DataHub is an AI & Data Context Platform adopted by over 3,000 enterprises, including Apple, CVS Health, Netflix, and Visa. Innovated jointly with a thriving open-source community of 13,000+ members, DataHub's metadata graph provides in-depth context of AI and data assets with best-in-class scalability and extensibility.

The company's enterprise SaaS offering, DataHub Cloud, delivers a fully managed solution with AI-powered discovery, observability, and governance capabilities. Organizations rely on DataHub solutions to accelerate time-to-value from their data investments, ensure AI system reliability, and implement unified governance, enabling AI & data to work together and bring order to data chaos.

The Challenge

As AI and data products become business-critical, enterprises face a metadata crisis:

  • No unified way to track the complex data supply chain feeding AI systems
  • Engineering teams struggling with data discovery, lineage, and governance
  • Organizations needing machine-scale metadata management, not just human-browsable catalogs
Why This Matters

This is where infrastructure meets impact. The metadata layer you'll build will directly power the next generation of AI systems at massive scale. Your code will determine how safely and effectively thousands of organizations deploy AI, affecting millions of users worldwide.

The Role

We're looking for an exceptional Python engineer to lead development of DataHub's ingestion framework – the core that connects diverse data systems and powers our metadata collection capabilities.

You'll Build
  • Scalable, fault-tolerant ingestion systems for enterprise-scale metadata
  • Clean, intuitive APIs for our connector ecosystem
  • Event-driven architectures for real-time metadata processing
  • Schema mapping between diverse systems and DataHub's unified model
  • Versioning systems for AI assets (training data, model weights, embeddings)
You Have
  • 4+ years building production-grade distributed systems
  • Advanced Python expertise with a focus on API design
  • Experience with high-scale data processing or integration frameworks
  • Strong systems knowledge and distributed architecture experience
  • A track record of solving complex technical challenges
Bonus Points
  • Experience with DataHub or similar metadata/ETL frameworks (Airflow, Airbyte, dbt)
  • Open-source contributions
  • Early-stage startup experience
Location and Compensation

Bay Area (hybrid, 3 days in Palo Alto office)

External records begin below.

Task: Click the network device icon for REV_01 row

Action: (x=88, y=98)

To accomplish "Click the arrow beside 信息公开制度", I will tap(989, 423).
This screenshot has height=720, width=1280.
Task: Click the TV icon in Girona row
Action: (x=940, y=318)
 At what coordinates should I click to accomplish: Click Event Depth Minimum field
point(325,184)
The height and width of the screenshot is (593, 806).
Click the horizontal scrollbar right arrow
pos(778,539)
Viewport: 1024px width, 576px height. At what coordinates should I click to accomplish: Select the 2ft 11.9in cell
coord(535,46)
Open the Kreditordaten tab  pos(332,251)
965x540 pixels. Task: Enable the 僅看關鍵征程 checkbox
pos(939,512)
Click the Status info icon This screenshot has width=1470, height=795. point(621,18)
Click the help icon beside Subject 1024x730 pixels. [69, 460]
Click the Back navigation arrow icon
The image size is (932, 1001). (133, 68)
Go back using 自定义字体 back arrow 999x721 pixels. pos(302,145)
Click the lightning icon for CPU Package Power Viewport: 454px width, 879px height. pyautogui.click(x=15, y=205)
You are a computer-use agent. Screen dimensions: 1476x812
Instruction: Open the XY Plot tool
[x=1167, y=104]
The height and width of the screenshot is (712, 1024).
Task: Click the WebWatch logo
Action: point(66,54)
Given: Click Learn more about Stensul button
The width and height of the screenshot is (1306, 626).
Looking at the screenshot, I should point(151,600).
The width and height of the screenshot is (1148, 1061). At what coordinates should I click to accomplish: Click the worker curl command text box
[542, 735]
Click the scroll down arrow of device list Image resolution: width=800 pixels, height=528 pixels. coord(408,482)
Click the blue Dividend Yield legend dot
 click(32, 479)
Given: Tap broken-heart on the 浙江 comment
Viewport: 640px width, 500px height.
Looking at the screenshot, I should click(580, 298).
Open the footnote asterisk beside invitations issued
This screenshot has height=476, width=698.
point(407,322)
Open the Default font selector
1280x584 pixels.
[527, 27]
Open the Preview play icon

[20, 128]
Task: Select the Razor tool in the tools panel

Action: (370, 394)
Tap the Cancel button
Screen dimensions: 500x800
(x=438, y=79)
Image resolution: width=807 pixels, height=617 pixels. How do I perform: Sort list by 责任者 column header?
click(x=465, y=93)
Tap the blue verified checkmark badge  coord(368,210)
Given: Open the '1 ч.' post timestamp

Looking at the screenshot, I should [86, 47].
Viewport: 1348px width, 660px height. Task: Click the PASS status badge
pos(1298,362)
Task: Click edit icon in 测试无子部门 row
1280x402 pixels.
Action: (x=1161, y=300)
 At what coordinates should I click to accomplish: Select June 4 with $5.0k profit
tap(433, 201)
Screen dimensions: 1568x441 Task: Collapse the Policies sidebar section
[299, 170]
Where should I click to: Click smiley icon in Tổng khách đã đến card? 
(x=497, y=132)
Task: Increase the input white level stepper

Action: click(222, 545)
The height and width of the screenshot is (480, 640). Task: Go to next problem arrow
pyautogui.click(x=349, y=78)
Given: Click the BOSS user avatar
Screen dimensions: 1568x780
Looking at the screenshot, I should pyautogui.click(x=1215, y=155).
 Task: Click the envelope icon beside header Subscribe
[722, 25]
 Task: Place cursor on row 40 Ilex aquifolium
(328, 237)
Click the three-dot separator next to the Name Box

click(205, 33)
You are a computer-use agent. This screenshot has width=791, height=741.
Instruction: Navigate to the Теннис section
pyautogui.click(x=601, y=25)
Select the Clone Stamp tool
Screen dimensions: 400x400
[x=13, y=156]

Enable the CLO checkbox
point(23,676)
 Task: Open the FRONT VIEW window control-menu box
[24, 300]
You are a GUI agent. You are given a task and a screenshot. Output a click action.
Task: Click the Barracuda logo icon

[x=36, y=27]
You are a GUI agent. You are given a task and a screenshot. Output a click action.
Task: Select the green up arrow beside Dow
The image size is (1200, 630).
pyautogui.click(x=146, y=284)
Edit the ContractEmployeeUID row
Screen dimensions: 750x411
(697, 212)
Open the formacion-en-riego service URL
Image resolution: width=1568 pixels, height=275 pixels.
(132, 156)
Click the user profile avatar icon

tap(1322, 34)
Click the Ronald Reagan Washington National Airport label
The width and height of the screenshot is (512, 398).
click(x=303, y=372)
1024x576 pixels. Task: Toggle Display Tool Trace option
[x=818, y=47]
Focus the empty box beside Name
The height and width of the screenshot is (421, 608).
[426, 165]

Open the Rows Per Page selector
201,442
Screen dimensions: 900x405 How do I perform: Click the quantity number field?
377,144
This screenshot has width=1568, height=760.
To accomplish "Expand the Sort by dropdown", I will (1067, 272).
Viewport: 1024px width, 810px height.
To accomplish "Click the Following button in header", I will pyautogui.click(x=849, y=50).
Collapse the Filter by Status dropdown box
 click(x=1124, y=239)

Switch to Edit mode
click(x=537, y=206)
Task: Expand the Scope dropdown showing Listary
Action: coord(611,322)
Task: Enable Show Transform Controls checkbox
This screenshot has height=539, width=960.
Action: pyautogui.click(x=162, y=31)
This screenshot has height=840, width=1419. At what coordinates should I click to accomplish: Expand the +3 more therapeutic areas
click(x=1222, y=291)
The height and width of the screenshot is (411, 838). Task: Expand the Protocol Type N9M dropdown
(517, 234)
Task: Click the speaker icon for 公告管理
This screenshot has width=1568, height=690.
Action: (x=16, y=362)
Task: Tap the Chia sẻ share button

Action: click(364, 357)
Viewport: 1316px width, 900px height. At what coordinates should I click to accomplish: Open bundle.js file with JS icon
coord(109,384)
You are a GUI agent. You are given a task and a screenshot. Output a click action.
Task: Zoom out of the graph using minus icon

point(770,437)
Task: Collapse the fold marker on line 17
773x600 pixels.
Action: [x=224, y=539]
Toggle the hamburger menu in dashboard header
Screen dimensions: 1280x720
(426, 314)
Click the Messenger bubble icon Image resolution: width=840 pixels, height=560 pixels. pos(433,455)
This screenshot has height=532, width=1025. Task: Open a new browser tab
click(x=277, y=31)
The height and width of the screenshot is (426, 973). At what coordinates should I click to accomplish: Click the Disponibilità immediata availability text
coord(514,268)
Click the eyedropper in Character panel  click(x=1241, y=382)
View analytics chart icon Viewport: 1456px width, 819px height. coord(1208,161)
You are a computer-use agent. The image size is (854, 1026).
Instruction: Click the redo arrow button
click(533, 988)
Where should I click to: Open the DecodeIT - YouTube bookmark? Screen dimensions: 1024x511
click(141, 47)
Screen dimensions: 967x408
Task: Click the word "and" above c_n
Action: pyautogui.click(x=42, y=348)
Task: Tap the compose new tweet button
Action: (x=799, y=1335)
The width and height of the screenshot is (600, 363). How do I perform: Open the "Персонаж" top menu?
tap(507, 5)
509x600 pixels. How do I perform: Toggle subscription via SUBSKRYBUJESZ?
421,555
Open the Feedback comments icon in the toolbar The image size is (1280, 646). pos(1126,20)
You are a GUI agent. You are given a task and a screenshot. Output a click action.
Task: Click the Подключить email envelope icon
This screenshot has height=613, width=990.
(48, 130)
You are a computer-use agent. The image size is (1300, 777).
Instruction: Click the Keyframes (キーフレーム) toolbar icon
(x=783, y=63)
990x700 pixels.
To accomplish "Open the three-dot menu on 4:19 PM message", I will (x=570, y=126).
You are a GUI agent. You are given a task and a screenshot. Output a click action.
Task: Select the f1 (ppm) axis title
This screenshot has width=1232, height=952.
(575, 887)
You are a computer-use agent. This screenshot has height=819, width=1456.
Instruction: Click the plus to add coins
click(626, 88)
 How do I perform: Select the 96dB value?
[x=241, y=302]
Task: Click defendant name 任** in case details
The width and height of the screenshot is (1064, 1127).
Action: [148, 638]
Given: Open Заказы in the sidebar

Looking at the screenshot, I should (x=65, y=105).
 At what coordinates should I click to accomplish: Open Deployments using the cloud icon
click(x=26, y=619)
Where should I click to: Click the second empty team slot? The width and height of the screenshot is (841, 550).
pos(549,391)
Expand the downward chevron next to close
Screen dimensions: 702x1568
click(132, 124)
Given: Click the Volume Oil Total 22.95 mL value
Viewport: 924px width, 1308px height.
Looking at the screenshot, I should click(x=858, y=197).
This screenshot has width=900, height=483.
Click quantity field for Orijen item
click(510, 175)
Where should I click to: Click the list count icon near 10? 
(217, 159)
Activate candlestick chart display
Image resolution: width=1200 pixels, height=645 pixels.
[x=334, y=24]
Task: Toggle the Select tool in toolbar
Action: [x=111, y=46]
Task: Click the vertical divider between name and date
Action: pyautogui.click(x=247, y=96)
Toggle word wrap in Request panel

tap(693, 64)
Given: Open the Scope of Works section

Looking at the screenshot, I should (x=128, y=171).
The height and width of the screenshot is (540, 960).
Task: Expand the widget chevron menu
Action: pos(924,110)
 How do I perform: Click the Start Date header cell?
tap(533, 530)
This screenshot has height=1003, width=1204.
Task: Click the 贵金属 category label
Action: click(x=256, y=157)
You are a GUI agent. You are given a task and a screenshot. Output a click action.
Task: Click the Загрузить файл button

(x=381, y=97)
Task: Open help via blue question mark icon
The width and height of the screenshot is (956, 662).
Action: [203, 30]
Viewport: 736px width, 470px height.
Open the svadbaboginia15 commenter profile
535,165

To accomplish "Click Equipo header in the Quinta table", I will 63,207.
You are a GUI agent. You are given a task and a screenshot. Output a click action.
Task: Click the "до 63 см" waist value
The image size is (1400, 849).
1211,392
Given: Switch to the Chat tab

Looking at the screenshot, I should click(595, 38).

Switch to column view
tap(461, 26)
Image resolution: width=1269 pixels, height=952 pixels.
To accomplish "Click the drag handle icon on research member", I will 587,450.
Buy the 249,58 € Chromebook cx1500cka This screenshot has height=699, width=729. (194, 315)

Salary Range: $225,000 to $300,000

Benefits and Perks

We invest in people so they can do their best work and enjoy doing it. Our benefits reflect the way we build: practical, thoughtful, and designed to support long-term growth.

Competitive compensation

We offer salaries that reflect your skills, experience, and the impact you make. You bring value—we make sure you're recognized for it.

Equity for everyone

Every team member receives an ownership stake in the company. When we grow, you grow with us.

Remote Work

All roles are remote unless otherwise specified in the job description. Review the job description to confirm if the role you are interested in is remote or hybrid.

Location flexibility

Home office, coworking space, or something in between? We support your ideal setup. You’ll receive a monthly coworking stipend to use whenever you need a change of pace or in-person collaboration time.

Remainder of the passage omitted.